• [WHAT TO DO] Copy out the data below, without any change, from the line with "This screenshot has width=604, height=532." through the line with "Click inside the", both included.

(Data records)

═══

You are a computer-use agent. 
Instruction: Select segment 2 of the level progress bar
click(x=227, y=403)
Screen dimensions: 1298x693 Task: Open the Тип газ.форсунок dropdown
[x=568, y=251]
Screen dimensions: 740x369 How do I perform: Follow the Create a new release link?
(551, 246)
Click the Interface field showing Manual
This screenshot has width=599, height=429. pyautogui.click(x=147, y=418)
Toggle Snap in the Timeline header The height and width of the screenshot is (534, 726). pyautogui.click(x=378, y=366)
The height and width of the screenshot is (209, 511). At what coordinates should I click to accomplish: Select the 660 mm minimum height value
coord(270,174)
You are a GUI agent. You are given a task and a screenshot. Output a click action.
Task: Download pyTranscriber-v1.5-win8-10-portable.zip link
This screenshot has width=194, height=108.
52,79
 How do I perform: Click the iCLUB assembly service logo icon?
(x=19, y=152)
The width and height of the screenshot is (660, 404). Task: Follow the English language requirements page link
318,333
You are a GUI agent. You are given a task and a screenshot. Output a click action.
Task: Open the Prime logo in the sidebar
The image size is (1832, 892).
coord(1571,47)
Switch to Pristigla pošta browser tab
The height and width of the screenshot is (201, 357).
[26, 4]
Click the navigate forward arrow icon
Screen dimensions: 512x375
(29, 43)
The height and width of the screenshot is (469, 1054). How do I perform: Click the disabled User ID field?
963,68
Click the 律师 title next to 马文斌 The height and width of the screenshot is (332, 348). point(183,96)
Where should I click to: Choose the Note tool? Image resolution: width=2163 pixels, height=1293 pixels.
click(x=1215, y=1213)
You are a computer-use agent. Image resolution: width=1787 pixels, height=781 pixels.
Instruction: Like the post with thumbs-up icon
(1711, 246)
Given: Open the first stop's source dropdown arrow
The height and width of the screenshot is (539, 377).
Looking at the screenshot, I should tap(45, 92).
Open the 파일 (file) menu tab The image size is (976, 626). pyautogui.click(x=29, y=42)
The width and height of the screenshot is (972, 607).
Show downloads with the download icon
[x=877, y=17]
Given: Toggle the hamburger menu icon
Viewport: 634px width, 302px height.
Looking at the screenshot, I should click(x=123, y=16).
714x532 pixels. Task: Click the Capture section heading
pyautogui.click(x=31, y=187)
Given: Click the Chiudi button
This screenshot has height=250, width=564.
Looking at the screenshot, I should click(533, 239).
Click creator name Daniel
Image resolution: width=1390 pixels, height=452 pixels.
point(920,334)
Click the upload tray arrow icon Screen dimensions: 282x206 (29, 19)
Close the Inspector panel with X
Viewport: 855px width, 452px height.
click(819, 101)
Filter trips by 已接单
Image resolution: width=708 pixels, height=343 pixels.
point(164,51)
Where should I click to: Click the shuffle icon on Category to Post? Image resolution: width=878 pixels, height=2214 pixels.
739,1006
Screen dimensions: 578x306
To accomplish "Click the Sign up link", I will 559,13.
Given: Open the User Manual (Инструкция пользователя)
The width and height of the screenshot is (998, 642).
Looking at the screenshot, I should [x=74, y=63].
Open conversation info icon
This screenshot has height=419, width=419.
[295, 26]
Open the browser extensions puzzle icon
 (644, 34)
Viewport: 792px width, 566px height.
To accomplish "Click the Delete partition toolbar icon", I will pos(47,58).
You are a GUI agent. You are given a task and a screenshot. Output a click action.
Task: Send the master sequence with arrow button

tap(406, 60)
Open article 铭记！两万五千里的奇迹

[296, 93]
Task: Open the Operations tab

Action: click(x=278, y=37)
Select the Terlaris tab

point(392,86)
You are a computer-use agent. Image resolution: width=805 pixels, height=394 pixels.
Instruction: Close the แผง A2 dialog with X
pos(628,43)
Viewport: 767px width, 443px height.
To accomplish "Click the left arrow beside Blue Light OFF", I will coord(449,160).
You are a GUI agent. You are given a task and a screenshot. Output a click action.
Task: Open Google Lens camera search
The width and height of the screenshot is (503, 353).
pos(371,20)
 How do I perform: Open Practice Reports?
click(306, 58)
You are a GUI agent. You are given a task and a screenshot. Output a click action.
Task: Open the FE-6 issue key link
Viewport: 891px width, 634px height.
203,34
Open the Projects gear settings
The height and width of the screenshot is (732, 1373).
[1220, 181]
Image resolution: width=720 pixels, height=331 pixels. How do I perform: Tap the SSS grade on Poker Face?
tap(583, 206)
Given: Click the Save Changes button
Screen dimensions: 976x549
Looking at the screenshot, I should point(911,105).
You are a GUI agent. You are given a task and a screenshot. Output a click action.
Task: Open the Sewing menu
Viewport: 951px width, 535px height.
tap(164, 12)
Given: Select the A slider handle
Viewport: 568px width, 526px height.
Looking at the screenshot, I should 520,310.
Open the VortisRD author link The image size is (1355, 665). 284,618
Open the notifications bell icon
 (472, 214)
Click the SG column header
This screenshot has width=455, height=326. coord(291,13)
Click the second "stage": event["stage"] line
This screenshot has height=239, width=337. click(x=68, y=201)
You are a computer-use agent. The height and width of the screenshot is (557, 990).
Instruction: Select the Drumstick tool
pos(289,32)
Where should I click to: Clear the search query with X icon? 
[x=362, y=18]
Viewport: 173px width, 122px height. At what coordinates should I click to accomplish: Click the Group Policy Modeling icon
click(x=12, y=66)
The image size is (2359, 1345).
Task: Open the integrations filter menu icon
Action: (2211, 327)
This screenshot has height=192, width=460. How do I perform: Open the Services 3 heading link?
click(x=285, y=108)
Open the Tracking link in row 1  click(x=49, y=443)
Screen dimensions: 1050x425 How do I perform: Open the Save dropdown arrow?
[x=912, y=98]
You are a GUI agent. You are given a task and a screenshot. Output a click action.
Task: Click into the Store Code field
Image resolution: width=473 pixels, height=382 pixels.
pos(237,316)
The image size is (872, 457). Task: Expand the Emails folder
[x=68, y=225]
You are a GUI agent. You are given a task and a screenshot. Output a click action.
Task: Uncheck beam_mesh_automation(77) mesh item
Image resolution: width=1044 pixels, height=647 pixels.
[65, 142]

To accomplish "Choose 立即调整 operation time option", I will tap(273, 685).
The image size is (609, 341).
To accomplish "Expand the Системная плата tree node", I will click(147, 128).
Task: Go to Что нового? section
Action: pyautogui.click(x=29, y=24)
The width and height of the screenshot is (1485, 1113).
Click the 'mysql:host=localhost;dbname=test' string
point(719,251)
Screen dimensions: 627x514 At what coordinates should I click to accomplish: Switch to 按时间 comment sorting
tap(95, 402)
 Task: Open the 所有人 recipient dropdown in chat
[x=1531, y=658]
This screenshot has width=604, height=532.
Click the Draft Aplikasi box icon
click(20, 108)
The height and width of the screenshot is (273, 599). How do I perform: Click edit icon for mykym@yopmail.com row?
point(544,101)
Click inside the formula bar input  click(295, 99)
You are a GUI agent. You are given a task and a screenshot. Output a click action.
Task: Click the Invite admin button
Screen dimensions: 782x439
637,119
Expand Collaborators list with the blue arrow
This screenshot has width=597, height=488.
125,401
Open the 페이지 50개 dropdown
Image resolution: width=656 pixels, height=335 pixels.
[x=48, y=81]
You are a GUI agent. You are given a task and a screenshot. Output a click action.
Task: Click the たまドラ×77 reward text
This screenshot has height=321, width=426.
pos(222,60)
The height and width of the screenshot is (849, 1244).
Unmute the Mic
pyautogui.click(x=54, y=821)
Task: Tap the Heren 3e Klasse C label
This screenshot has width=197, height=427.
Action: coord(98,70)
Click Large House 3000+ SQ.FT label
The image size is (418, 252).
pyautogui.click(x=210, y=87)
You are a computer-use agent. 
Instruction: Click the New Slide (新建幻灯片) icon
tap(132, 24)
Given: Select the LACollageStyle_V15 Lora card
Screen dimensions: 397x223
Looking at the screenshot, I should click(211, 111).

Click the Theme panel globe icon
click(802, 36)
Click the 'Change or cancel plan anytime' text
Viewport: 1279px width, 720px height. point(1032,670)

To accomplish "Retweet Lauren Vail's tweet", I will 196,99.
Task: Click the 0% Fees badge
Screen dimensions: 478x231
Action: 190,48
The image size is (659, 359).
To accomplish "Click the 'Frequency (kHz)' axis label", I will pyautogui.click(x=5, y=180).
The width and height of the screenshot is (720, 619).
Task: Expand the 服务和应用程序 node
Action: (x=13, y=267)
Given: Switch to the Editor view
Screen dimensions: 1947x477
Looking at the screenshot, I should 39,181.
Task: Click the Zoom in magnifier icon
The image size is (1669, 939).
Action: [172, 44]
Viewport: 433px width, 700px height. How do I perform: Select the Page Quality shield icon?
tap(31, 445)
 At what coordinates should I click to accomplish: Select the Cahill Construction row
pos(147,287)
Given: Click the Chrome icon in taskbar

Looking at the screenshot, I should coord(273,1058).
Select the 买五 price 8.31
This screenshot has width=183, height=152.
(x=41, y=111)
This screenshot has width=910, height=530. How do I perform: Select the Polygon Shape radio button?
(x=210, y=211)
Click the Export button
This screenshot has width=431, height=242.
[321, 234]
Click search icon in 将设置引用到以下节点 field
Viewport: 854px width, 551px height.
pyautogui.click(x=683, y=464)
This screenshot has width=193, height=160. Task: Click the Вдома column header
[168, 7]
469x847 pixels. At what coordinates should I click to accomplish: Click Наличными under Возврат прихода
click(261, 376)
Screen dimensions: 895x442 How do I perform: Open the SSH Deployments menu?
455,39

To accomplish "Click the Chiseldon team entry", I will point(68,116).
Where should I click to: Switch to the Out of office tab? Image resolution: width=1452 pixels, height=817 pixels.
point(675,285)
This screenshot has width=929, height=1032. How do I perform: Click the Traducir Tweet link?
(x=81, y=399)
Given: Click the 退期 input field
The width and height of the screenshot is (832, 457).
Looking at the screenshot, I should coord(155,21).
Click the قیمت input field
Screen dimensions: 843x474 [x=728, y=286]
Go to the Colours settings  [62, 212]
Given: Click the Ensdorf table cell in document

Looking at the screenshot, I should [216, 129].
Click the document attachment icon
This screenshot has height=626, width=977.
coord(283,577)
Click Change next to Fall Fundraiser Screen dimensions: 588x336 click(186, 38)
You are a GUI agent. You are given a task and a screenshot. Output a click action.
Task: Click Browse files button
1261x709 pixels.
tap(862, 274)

═══

• [SOLUTION TO THE PROBLEM]
This screenshot has width=604, height=532.
Click the Draft Aplikasi box icon
click(20, 108)
The height and width of the screenshot is (273, 599). How do I perform: Click edit icon for mykym@yopmail.com row?
point(544,101)
Click inside the formula bar input  click(295, 99)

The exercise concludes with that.